Task requirements: Nothing outside the range is wanted. Repeat exactly the lines below from the one with "http://www.angelfire.com/folk/crimethinc (658, 452)" through the one with "Español (126, 1591)".

Data for the task:
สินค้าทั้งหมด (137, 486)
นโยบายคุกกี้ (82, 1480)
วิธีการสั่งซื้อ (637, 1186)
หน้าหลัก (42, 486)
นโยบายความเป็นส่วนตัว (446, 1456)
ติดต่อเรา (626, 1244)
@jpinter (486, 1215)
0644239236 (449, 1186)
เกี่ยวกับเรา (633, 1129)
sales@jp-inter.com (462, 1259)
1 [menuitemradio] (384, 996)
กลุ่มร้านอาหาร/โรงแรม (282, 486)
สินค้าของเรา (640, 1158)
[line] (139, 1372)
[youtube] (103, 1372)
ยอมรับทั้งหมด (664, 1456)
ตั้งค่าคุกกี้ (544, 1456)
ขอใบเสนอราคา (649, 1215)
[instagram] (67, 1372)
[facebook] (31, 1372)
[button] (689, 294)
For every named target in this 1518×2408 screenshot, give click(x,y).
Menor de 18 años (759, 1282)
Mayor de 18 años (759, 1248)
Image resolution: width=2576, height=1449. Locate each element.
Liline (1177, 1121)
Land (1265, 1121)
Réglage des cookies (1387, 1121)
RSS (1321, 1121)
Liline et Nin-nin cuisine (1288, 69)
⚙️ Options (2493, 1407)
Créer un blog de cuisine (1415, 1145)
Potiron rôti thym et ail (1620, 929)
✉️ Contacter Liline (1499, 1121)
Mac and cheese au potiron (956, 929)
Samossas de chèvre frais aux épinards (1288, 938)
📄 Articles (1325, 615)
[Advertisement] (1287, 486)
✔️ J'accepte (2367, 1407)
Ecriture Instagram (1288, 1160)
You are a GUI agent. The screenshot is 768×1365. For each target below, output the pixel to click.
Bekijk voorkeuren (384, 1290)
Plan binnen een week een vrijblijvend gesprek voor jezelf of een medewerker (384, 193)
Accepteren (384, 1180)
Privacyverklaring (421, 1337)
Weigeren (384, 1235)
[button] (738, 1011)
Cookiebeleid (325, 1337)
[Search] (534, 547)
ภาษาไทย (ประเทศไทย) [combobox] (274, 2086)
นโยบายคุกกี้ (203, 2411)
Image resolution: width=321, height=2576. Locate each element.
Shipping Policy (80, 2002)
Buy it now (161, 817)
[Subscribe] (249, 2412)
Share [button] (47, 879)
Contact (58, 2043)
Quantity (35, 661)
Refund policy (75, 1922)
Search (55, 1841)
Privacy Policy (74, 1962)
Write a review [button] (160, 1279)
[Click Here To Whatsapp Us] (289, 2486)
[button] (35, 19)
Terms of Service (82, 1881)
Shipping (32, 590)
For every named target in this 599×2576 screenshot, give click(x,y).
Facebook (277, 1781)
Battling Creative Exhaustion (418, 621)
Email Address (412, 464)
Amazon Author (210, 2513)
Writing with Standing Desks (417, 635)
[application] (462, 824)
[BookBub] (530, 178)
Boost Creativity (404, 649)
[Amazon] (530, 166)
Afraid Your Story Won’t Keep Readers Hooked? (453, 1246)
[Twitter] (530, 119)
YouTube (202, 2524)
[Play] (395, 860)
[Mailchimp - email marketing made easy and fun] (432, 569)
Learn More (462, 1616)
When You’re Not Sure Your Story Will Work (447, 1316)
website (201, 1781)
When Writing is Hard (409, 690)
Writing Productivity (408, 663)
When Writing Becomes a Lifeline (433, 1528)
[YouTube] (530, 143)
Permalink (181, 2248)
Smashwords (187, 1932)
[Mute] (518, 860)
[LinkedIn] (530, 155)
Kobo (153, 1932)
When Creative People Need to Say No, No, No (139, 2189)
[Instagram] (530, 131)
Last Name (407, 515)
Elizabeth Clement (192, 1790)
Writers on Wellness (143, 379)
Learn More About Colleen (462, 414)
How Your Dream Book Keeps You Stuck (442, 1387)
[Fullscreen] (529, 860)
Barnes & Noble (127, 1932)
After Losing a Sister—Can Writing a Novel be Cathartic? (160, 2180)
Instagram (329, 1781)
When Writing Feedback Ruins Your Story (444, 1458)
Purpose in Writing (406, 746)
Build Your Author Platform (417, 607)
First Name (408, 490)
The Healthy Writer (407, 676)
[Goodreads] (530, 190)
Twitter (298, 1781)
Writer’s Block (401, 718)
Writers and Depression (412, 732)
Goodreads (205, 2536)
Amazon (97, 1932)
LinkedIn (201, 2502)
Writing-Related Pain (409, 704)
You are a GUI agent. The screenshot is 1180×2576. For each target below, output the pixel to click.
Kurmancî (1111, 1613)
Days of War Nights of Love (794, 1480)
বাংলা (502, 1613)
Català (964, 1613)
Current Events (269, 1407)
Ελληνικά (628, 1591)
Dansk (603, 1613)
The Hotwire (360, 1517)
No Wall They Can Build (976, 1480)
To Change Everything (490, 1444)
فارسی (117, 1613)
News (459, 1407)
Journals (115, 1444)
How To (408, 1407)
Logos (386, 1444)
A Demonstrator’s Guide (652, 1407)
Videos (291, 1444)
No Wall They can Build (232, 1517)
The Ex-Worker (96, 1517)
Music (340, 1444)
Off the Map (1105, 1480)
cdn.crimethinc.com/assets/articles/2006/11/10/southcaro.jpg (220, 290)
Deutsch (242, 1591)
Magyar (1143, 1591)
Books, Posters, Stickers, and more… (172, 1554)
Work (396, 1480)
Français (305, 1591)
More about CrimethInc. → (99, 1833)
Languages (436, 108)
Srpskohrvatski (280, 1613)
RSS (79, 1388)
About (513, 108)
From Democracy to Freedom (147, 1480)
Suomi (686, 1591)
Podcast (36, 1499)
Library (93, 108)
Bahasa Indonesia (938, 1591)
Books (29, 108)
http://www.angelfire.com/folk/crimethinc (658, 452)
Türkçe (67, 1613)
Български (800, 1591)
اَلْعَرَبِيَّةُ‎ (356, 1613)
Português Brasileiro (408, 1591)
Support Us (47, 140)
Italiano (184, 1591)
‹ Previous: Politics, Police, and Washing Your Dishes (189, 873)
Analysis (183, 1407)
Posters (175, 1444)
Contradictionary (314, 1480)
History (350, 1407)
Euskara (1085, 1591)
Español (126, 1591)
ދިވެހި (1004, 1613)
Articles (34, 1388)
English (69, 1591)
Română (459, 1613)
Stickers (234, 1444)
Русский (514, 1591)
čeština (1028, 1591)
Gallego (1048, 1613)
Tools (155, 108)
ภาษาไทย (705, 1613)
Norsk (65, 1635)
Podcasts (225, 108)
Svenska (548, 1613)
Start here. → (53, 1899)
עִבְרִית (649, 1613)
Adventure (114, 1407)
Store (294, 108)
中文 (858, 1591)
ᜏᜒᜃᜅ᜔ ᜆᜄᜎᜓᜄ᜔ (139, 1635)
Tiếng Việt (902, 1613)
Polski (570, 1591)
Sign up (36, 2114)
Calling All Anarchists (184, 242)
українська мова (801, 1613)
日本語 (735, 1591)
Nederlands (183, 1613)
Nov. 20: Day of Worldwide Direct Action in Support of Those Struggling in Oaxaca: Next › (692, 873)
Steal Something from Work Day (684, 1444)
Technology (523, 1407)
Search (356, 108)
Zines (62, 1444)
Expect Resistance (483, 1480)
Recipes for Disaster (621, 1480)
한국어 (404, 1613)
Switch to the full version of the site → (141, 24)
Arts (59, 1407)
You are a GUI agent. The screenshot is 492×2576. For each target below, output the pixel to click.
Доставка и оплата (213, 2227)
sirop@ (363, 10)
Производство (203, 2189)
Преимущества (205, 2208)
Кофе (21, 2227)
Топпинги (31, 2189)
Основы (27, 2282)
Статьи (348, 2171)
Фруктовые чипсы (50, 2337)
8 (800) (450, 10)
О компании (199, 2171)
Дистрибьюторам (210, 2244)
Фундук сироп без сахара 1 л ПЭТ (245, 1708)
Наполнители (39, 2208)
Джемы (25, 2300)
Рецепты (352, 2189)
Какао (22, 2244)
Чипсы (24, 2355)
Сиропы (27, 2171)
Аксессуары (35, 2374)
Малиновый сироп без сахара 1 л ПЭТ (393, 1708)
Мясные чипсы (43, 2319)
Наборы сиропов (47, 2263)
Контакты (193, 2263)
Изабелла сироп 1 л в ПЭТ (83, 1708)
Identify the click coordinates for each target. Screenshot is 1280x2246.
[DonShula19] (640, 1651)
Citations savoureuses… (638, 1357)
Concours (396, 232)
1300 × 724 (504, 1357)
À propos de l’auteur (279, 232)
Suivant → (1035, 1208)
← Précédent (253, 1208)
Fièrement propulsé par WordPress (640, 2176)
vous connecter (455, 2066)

Answer space:
http://www.angelfire.com/folk/crimethinc (658, 452)
Türkçe (67, 1613)
Български (800, 1591)
اَلْعَرَبِيَّةُ‎ (356, 1613)
Português Brasileiro (408, 1591)
Support Us (47, 140)
Italiano (184, 1591)
‹ Previous: Politics, Police, and Washing Your Dishes (189, 873)
Analysis (183, 1407)
Posters (175, 1444)
Contradictionary (314, 1480)
History (350, 1407)
Euskara (1085, 1591)
Español (126, 1591)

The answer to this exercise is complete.